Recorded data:
%%
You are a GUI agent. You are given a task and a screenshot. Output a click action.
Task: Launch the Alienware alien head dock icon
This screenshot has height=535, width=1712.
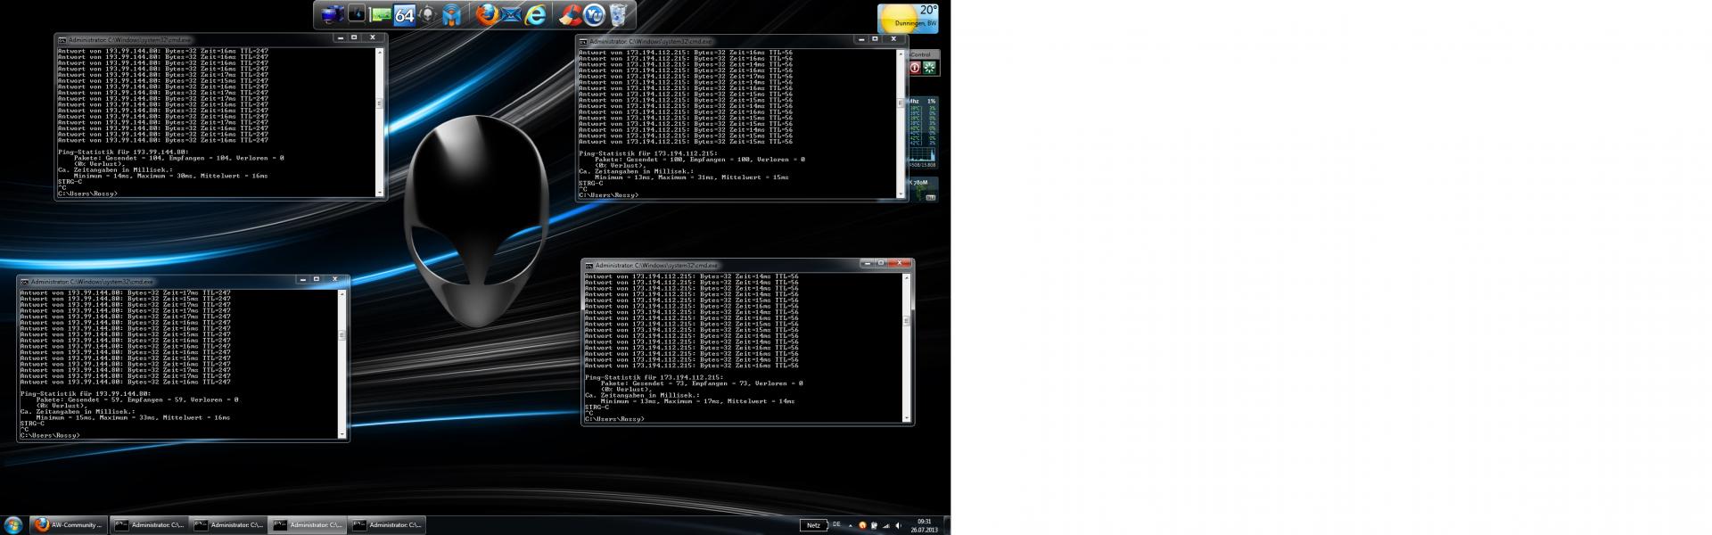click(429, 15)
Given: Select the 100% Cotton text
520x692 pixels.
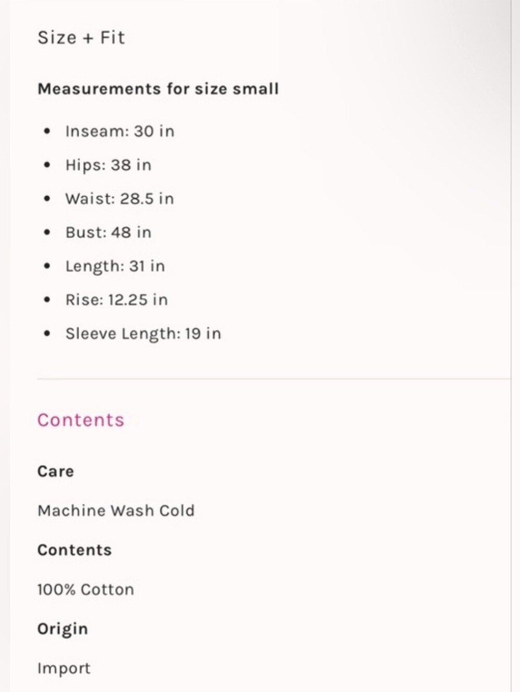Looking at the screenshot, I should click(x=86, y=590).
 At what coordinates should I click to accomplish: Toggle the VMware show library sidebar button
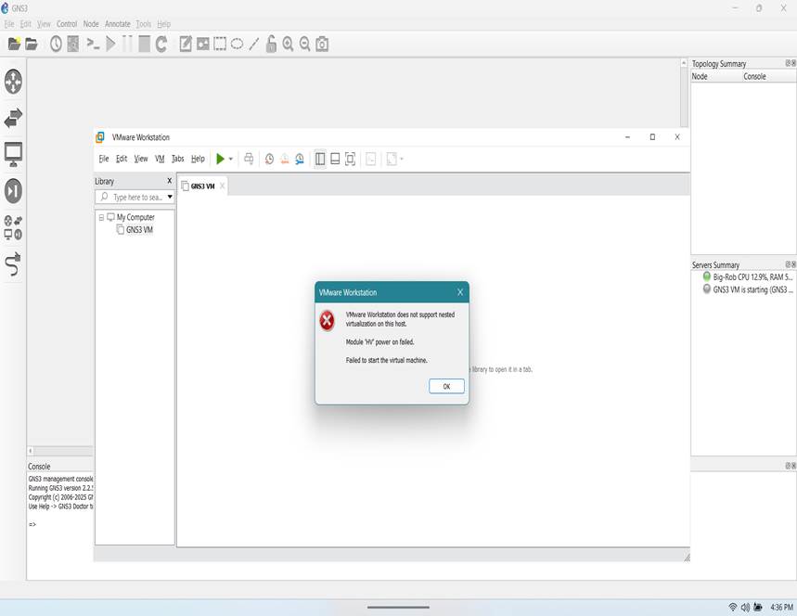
%%
**Goal of the exercise:**
Please retype every entry above exactly, leaving out any picture.

**Reply to the task:**
You are a GUI agent. You are given a task and a screenshot. Output a click action.
Task: Launch the Alienware alien head dock icon
This screenshot has height=535, width=1712.
click(429, 15)
Given: Select the 100% Cotton text
520x692 pixels.
Looking at the screenshot, I should click(x=86, y=590).
 At what coordinates should I click to accomplish: Toggle the VMware show library sidebar button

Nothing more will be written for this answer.